DATA SECTION:
===
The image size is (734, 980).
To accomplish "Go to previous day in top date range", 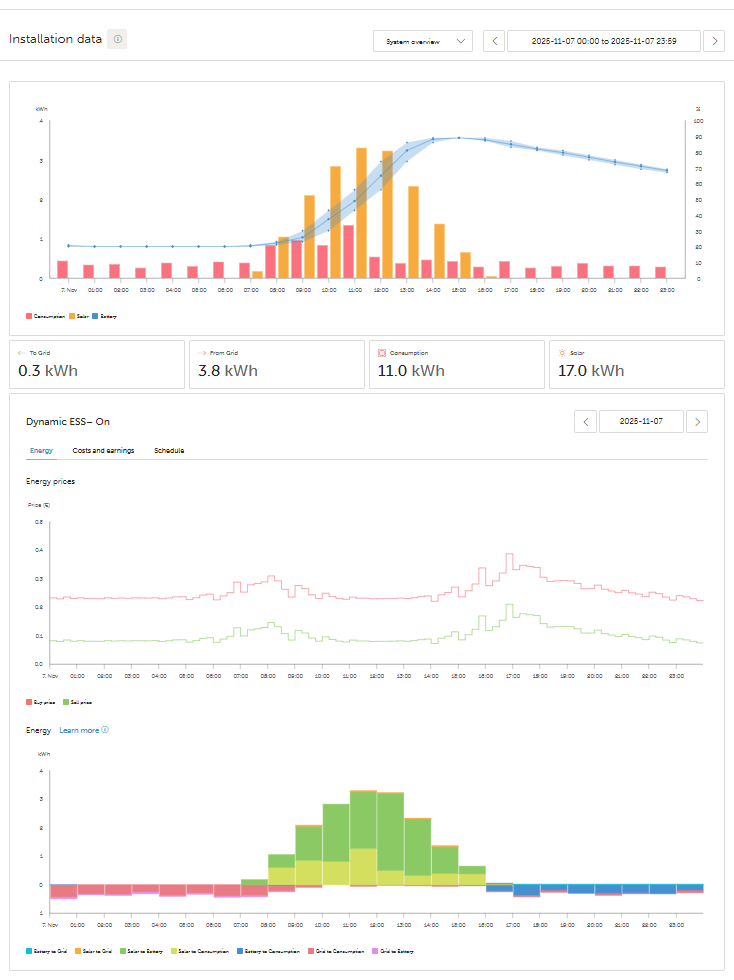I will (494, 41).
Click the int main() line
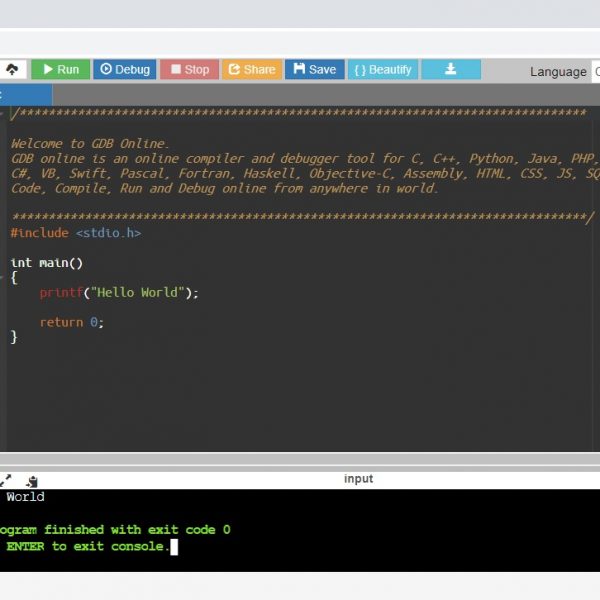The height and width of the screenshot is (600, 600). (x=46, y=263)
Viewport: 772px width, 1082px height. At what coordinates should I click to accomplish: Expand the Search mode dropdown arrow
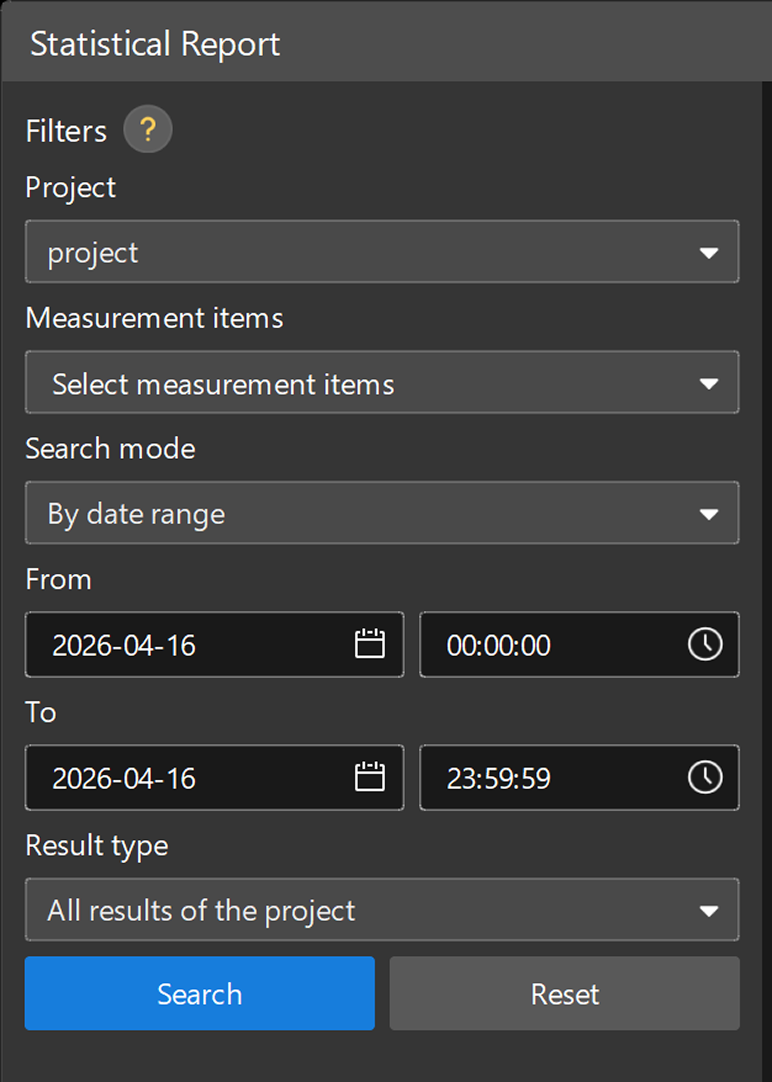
===
WHAT TO DO:
Write out exactly the lines that run from the one containing "Click the int main() line" to the last line of the entries above, both ends kept, pictures left out.

ANSWER SPACE:
Click the int main() line
The height and width of the screenshot is (600, 600). (x=46, y=263)
Viewport: 772px width, 1082px height. At what coordinates should I click to accomplish: Expand the Search mode dropdown arrow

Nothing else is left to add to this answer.